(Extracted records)
[Start of Attachment]

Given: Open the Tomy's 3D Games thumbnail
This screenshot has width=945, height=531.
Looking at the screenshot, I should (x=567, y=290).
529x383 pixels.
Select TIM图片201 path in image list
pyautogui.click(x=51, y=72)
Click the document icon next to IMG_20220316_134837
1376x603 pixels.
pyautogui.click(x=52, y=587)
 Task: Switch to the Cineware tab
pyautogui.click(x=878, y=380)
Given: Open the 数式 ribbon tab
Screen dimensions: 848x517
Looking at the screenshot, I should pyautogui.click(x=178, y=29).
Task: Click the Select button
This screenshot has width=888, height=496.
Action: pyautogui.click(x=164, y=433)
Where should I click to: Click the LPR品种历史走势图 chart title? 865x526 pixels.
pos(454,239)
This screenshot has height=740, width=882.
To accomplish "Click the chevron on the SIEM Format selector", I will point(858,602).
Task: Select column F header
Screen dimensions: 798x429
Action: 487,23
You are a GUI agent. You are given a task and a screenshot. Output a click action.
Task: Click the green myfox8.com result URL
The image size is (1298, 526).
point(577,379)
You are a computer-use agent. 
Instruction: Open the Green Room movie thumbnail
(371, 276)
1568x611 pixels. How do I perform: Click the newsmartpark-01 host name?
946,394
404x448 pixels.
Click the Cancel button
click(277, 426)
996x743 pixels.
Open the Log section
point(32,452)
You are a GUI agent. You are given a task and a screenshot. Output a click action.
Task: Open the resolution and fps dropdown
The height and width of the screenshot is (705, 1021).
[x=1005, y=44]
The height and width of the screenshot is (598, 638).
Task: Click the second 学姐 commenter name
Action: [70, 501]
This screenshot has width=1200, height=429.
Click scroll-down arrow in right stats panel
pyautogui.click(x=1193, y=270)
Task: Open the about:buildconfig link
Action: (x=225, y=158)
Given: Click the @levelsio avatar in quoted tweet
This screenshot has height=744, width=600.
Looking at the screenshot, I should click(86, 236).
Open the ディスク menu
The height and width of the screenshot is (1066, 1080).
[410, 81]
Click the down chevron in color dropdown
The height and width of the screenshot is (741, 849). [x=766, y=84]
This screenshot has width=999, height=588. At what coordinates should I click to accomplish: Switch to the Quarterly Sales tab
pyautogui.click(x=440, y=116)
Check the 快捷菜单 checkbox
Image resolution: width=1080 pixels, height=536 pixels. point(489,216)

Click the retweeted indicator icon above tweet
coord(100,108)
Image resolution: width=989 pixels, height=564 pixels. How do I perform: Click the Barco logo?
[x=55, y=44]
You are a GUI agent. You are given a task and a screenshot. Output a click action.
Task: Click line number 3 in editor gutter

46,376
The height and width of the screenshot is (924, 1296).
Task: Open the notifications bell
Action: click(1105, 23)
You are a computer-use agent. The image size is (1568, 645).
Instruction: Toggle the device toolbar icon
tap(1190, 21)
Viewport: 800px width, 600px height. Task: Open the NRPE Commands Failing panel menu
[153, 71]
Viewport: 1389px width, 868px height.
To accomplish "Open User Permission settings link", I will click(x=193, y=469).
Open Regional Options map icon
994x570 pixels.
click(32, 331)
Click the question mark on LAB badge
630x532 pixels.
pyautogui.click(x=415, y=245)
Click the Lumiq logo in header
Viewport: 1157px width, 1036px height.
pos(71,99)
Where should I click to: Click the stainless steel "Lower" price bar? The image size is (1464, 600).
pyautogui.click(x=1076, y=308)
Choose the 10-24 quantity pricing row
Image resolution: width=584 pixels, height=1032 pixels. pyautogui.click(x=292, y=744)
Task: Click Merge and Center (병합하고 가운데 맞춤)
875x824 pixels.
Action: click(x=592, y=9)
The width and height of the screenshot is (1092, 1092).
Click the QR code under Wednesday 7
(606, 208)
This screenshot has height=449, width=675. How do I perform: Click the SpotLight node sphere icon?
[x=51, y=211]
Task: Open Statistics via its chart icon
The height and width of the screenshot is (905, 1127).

[End of Attachment]

About this task: Output every entry exactly.

Response box:
Given: Open the Tomy's 3D Games thumbnail
This screenshot has width=945, height=531.
Looking at the screenshot, I should (x=567, y=290).
529x383 pixels.
Select TIM图片201 path in image list
pyautogui.click(x=51, y=72)
Click the document icon next to IMG_20220316_134837
1376x603 pixels.
pyautogui.click(x=52, y=587)
 Task: Switch to the Cineware tab
pyautogui.click(x=878, y=380)
Given: Open the 数式 ribbon tab
Screen dimensions: 848x517
Looking at the screenshot, I should pyautogui.click(x=178, y=29).
Task: Click the Select button
This screenshot has width=888, height=496.
Action: pyautogui.click(x=164, y=433)
Where should I click to: Click the LPR品种历史走势图 chart title? 865x526 pixels.
pos(454,239)
This screenshot has height=740, width=882.
To accomplish "Click the chevron on the SIEM Format selector", I will point(858,602).
Task: Select column F header
Screen dimensions: 798x429
Action: 487,23
You are a GUI agent. You are given a task and a screenshot. Output a click action.
Task: Click the green myfox8.com result URL
The image size is (1298, 526).
point(577,379)
You are a computer-use agent. 
Instruction: Open the Green Room movie thumbnail
(371, 276)
1568x611 pixels. How do I perform: Click the newsmartpark-01 host name?
946,394
404x448 pixels.
Click the Cancel button
click(277, 426)
996x743 pixels.
Open the Log section
point(32,452)
You are a GUI agent. You are given a task and a screenshot. Output a click action.
Task: Open the resolution and fps dropdown
The height and width of the screenshot is (705, 1021).
[x=1005, y=44]
The height and width of the screenshot is (598, 638).
Task: Click the second 学姐 commenter name
Action: [70, 501]
This screenshot has width=1200, height=429.
Click scroll-down arrow in right stats panel
pyautogui.click(x=1193, y=270)
Task: Open the about:buildconfig link
Action: (x=225, y=158)
Given: Click the @levelsio avatar in quoted tweet
This screenshot has height=744, width=600.
Looking at the screenshot, I should click(86, 236).
Open the ディスク menu
The height and width of the screenshot is (1066, 1080).
[410, 81]
Click the down chevron in color dropdown
The height and width of the screenshot is (741, 849). [x=766, y=84]
This screenshot has width=999, height=588. At what coordinates should I click to accomplish: Switch to the Quarterly Sales tab
pyautogui.click(x=440, y=116)
Check the 快捷菜单 checkbox
Image resolution: width=1080 pixels, height=536 pixels. point(489,216)

Click the retweeted indicator icon above tweet
coord(100,108)
Image resolution: width=989 pixels, height=564 pixels. How do I perform: Click the Barco logo?
[x=55, y=44]
You are a GUI agent. You are given a task and a screenshot. Output a click action.
Task: Click line number 3 in editor gutter

46,376
The height and width of the screenshot is (924, 1296).
Task: Open the notifications bell
Action: click(1105, 23)
You are a computer-use agent. The image size is (1568, 645).
Instruction: Toggle the device toolbar icon
tap(1190, 21)
Viewport: 800px width, 600px height. Task: Open the NRPE Commands Failing panel menu
[153, 71]
Viewport: 1389px width, 868px height.
To accomplish "Open User Permission settings link", I will click(x=193, y=469).
Open Regional Options map icon
994x570 pixels.
click(32, 331)
Click the question mark on LAB badge
630x532 pixels.
pyautogui.click(x=415, y=245)
Click the Lumiq logo in header
Viewport: 1157px width, 1036px height.
pos(71,99)
Where should I click to: Click the stainless steel "Lower" price bar? The image size is (1464, 600).
pyautogui.click(x=1076, y=308)
Choose the 10-24 quantity pricing row
Image resolution: width=584 pixels, height=1032 pixels. pyautogui.click(x=292, y=744)
Task: Click Merge and Center (병합하고 가운데 맞춤)
875x824 pixels.
Action: click(x=592, y=9)
The width and height of the screenshot is (1092, 1092).
Click the QR code under Wednesday 7
(606, 208)
This screenshot has height=449, width=675. How do I perform: Click the SpotLight node sphere icon?
[x=51, y=211]
Task: Open Statistics via its chart icon
The height and width of the screenshot is (905, 1127).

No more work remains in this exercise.